The use of data obtained from market research and customer surveys can help you identify which of the content you publish is the most efficient in terms of customer engagement. You can therefore focus on the topics that are really engaging and meaningful to your clients, instead of creating large volumes of them hoping that some of it sticks, with the added costs that this entails. In short: you’ve reached the point where quality matters over quantity.
Competitive localization technology provides you with analytical data that you can use to identify improvement opportunities and bridge gaps, adding substantial value to your content strategy. You want your localization technology to give you transparency, providing you with every line of costing and resourcing data needed to make informed business decisions. An organization that produces its own data through its technology solution, using it together with customer feedback to optimize existing processes and create new and improved ones, has reached a high level of content maturity.
At this Optimized maturity stage, your content is an asset to your organization. Using data, customer feedback, and benchmarking to optimize your message, you will rely less on paid content on third-party platforms and more on your direct channel. Your brand’s reputation has been enhanced and customers will go directly to your source to find the information they are looking for. Your content, enabled by your technology stack, makes a true difference.
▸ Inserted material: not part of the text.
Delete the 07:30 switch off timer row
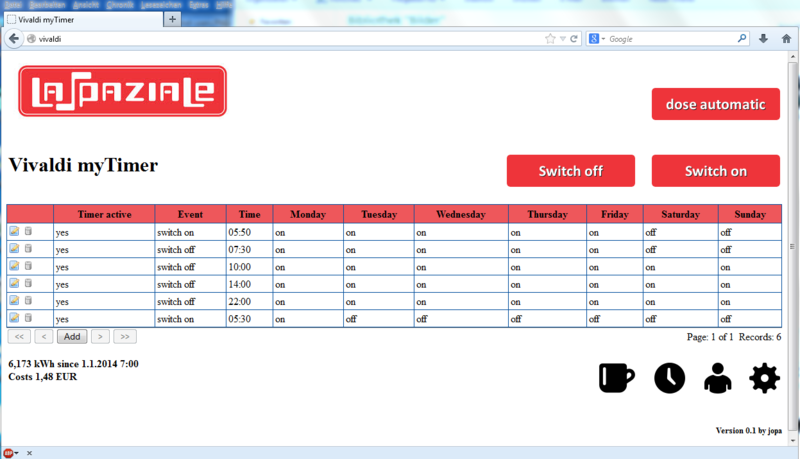This screenshot has height=459, width=800. [x=28, y=249]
As one of our contacts from the online retail industry explained how the use of an advanced translation management system shaped not only their department but the whole organization: “We’ve transformed the team and expanded on what we do. We are no longer just receivers of translation requests, but rather drivers of change within the business. Internal teams often come to us for advice on processes. Sometimes they say they want the same level of automation the localization team provides, but in other areas too. We’ve become a benchmark.”
It’s a long journey from sending Word files or Excel sheets via email for translation and then having to import and code them up to your website to your content driving the organization’s business decisions. We see how enterprises are climbing up the maturity ladder more and more quickly thanks to improved decision-making and maximizing the potential of their technology stack.
What can technology do to help you progress to an Optimized level? The data that your technology stack provides you with can help you find cost opportunities and improvements that will not just help your localization program but also transform your team's dynamic and turn it into a business driver within your organization.
Assessing your level of content maturity
In our company, we focus on language technology maturity as a key way to assess current levels of content maturity and on how moving to the next level can bring clear and expected returns in a methodological and measurable way. The first step is identifying roles and responsibilities within your team, how you deploy your technology, your level of automation, connectivity, scalability, and cost-efficiency, and how you use data to optimize your content.
Understanding all of these aspects will help you establish your current level and, more importantly, allow you to progress to the next one. While this does require analysis and a commitment to an improvement strategy, the results have been obvious for those who take the journey and will enable teams to show the ROI easily with each step. With each step up the content maturity ladder, you will come closer to unlocking the full potential of your technology stack and your global content strategy.